• Your instructions:
Below is a block of records; return all of them exactly, but without the images.

• Data items:
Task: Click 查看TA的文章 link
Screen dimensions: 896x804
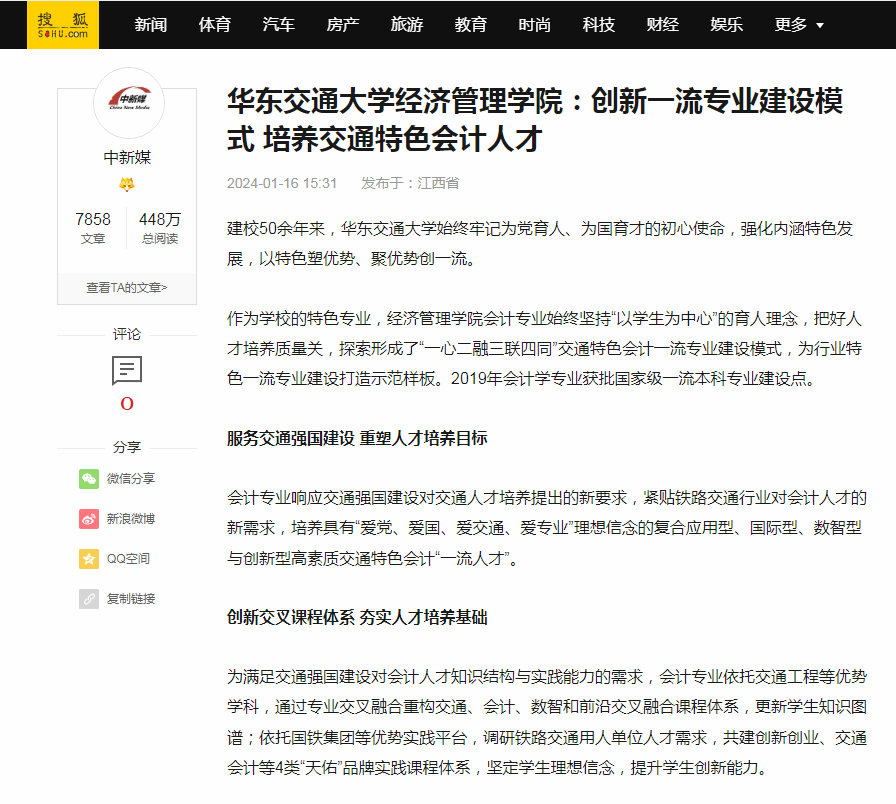Action: coord(127,288)
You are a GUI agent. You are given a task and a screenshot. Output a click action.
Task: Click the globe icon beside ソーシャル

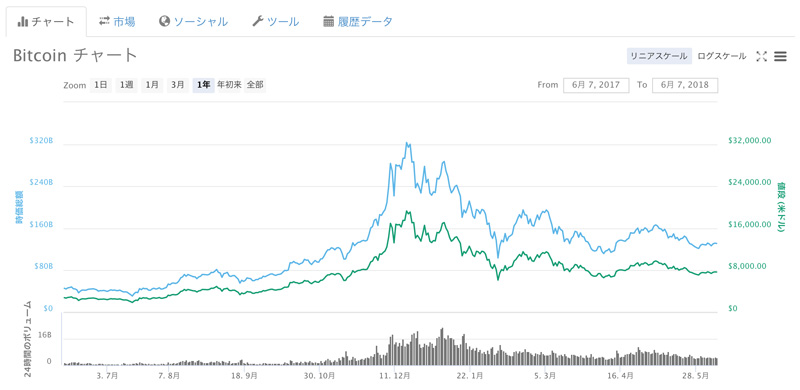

• Task result:
Task: Click 查看TA的文章 link
Screen dimensions: 896x804
Action: coord(127,288)
You are a GUI agent. You are given a task and a screenshot. Output a click action.
Task: Click the globe icon beside ソーシャル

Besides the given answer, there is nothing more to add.